Green and his co-authors suggest in their review that: charters be governed by a democratically elected body, like a local board of education; their budget and staffing plans be subject to approval by that governing body; and all teachers and staff members be employees of that governing body.

They also recommend that all state and local laws applicable to public schools also apply to charters, including open meetings and public records laws. Further, they say, states need to give independently operated charter schools a deadline to fall under local jurisdiction – and prevent independent operation henceforth.

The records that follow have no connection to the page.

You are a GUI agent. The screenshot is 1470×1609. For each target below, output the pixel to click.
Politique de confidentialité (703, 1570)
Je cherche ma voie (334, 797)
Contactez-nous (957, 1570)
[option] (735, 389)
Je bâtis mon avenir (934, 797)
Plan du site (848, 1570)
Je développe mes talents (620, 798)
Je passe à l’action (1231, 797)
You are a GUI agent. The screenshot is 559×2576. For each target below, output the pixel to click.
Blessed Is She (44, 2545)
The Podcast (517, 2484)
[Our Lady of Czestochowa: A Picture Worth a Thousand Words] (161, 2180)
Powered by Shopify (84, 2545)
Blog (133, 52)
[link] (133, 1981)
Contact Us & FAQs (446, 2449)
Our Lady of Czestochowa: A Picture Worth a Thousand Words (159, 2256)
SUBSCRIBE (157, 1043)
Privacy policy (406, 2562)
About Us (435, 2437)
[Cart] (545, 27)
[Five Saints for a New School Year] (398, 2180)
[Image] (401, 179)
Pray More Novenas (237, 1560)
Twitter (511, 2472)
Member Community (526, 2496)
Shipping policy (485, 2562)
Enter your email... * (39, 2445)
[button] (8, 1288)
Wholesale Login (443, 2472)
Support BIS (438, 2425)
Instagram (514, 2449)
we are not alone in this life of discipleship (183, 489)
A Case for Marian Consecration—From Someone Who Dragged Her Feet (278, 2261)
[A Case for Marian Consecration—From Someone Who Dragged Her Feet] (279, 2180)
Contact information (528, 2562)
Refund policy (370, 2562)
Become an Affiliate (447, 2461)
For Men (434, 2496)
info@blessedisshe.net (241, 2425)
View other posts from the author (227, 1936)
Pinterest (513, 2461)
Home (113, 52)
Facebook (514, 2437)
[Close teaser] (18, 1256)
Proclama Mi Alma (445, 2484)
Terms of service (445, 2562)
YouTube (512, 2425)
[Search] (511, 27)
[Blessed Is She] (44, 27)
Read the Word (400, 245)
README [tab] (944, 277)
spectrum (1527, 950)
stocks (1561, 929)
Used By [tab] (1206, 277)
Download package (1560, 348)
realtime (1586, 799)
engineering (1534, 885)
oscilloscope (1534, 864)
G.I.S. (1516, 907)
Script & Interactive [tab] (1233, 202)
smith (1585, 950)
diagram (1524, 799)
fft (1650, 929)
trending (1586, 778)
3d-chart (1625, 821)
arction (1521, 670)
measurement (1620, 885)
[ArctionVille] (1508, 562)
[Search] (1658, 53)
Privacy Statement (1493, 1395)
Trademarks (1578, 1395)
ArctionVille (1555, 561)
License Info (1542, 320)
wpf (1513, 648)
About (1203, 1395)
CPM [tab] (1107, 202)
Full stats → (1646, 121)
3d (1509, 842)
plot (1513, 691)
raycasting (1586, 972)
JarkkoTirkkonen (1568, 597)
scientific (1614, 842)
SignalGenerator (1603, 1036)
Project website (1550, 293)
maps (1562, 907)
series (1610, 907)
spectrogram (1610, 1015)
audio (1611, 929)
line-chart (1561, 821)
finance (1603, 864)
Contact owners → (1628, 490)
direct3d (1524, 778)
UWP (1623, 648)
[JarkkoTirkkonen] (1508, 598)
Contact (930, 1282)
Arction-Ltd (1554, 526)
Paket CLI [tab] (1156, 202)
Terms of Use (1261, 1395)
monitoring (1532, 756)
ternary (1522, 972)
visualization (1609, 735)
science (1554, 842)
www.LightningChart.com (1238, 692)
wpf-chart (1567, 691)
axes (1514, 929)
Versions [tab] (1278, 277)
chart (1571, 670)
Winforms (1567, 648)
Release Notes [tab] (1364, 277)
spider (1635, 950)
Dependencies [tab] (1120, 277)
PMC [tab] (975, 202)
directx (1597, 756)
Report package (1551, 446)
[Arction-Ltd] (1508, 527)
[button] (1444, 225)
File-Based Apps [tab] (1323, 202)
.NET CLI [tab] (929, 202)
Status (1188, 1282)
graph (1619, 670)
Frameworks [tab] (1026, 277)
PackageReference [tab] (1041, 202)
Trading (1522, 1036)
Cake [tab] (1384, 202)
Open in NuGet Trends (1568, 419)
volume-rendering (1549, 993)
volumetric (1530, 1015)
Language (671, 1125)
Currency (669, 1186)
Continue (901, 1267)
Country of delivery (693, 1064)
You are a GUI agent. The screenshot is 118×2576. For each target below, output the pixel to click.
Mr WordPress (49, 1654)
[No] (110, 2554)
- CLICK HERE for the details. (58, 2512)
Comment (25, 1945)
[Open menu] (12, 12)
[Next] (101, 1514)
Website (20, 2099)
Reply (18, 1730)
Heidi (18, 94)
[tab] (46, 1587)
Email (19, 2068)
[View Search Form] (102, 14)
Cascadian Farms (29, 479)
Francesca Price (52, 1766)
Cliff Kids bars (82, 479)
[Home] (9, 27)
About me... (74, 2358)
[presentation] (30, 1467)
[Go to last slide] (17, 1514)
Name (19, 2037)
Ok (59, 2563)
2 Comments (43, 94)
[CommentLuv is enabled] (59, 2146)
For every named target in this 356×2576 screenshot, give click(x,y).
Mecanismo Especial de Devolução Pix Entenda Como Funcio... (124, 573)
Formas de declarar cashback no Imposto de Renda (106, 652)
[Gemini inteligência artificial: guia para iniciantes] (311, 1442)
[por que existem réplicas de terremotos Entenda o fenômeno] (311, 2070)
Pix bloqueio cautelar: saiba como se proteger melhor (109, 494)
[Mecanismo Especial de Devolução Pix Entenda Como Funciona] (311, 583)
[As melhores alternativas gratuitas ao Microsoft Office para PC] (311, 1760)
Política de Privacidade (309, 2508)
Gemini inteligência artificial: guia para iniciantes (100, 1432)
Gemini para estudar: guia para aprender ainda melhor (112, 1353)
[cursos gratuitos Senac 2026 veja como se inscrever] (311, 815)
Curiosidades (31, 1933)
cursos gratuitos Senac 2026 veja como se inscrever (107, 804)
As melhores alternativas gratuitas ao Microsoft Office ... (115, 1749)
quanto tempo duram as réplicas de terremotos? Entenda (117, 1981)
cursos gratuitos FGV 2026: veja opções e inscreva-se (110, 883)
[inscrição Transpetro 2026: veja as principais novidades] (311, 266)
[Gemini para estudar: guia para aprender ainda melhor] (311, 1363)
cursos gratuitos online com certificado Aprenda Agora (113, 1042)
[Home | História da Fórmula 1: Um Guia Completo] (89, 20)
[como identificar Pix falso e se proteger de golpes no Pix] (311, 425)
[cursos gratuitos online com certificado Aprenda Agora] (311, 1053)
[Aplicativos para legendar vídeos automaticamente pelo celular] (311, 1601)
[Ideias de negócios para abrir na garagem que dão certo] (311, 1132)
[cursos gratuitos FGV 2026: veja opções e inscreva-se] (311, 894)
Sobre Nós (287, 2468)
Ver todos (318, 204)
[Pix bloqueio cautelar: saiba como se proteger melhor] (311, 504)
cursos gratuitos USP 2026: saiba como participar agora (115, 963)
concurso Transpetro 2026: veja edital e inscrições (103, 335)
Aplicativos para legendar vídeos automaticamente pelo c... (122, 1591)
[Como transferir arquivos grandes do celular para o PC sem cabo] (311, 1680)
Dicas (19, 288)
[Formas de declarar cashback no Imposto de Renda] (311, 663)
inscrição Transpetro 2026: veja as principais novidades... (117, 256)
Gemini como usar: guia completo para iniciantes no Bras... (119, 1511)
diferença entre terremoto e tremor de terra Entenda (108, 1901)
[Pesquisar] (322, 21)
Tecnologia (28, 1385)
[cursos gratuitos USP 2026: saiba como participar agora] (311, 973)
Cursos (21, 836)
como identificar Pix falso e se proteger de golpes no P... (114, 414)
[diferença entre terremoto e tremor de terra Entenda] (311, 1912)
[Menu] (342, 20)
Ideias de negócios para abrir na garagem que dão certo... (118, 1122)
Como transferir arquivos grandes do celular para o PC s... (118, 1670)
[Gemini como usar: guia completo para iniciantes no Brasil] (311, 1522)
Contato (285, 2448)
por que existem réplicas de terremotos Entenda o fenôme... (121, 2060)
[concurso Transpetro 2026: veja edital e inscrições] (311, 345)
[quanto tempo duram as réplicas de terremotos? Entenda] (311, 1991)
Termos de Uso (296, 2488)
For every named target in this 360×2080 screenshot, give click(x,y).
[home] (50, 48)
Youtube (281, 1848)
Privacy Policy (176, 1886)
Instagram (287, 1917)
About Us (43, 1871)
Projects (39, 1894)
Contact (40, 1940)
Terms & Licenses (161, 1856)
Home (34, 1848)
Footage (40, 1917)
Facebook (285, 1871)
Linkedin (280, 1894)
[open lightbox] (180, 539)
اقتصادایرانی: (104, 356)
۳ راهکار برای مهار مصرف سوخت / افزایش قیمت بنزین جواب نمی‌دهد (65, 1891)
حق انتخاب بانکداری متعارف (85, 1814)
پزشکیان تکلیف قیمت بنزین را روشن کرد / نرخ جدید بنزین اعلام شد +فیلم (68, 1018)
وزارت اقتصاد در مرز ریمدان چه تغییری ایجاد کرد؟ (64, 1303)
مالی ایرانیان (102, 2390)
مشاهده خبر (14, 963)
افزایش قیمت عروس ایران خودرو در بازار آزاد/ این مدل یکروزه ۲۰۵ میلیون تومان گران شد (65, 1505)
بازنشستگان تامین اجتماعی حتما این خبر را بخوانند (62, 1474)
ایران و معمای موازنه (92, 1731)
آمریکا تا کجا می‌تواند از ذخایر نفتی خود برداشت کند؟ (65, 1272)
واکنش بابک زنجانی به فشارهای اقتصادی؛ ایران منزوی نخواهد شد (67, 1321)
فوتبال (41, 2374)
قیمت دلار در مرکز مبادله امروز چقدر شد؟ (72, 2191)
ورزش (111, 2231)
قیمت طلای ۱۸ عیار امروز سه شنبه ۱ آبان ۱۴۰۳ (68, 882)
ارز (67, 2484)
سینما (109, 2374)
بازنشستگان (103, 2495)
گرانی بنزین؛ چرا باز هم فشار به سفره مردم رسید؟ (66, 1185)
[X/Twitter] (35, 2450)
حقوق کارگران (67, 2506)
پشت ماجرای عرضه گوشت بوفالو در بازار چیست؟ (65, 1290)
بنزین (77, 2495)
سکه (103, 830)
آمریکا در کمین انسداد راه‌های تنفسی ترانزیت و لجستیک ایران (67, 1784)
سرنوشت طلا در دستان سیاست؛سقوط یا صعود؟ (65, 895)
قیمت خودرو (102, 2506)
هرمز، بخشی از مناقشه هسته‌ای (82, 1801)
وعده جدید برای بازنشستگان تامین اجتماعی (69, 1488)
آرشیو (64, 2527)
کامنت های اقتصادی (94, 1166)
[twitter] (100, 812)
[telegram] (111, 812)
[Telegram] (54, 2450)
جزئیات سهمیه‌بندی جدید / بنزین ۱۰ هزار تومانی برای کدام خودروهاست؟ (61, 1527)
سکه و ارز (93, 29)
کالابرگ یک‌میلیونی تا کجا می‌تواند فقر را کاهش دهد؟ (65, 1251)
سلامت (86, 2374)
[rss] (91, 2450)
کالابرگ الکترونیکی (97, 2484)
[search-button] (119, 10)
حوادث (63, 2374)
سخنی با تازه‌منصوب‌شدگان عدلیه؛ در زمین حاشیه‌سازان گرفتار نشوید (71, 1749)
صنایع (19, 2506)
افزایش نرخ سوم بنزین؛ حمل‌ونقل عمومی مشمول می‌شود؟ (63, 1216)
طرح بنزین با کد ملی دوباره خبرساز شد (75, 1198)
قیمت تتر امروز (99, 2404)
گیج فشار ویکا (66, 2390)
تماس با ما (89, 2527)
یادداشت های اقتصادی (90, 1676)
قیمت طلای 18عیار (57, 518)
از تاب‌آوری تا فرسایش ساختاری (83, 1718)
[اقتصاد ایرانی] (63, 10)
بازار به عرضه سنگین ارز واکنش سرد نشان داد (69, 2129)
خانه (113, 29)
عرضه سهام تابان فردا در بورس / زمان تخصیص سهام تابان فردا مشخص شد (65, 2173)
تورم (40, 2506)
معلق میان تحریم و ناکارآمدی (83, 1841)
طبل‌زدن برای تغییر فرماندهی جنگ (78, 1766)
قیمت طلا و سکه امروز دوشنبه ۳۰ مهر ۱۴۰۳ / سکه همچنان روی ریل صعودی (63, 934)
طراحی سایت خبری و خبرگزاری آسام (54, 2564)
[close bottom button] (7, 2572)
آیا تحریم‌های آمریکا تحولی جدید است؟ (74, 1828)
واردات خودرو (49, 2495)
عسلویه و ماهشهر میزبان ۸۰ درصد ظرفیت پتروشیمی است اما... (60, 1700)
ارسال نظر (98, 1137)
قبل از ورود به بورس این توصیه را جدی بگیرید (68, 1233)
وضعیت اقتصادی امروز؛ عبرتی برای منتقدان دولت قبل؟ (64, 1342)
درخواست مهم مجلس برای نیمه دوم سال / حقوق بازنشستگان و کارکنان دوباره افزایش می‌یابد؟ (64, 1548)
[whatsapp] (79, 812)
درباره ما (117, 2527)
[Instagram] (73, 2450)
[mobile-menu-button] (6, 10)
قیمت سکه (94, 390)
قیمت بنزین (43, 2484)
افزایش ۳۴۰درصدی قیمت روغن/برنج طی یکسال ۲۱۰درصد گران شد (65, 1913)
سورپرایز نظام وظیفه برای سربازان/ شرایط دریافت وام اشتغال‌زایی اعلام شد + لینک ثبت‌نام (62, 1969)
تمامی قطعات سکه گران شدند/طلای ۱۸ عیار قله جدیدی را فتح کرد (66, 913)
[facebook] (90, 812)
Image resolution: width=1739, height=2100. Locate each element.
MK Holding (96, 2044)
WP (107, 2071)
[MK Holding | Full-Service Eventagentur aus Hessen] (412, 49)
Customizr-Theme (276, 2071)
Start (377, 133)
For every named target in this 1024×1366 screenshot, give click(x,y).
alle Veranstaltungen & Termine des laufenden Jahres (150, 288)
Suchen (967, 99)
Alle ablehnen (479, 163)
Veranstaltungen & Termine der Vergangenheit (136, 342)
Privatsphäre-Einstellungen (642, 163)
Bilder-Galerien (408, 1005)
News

In 2023, Oklahoma approved the country’s first virtual religious charter school, but opposition from the state attorney general drove the case to the U.S. Supreme Court, which deadlocked on whether to allow it, keeping intact a state court’s ruling against it.

Green says that when the high court again takes up the question and inevitably gives its approval, it also will open an opportunity for non-Christian religious charters. In Texas, for instance, Islamic private schools petitioned to participate in the state’s school voucher program.

“It’s not going to be just religious Christian schools. Islamic schools and other religions that people may not be comfortable with will seek to participate. This has the potential to cause a great deal of consternation within the school choice movement, even though admittedly the vast majority will be Christian schools,” Green says.

He continues, “I certainly applaud those who are fighting to prevent religious charter schools from happening. A lot of my colleagues are doing just that, and they may be able to win out in the end – it would be a good thing if they did. But my work looks at reality, and this is not just about religion. It’s about students’ rights.”

 

The policy brief received funding from the Great Lakes Center for Education Research and Practice.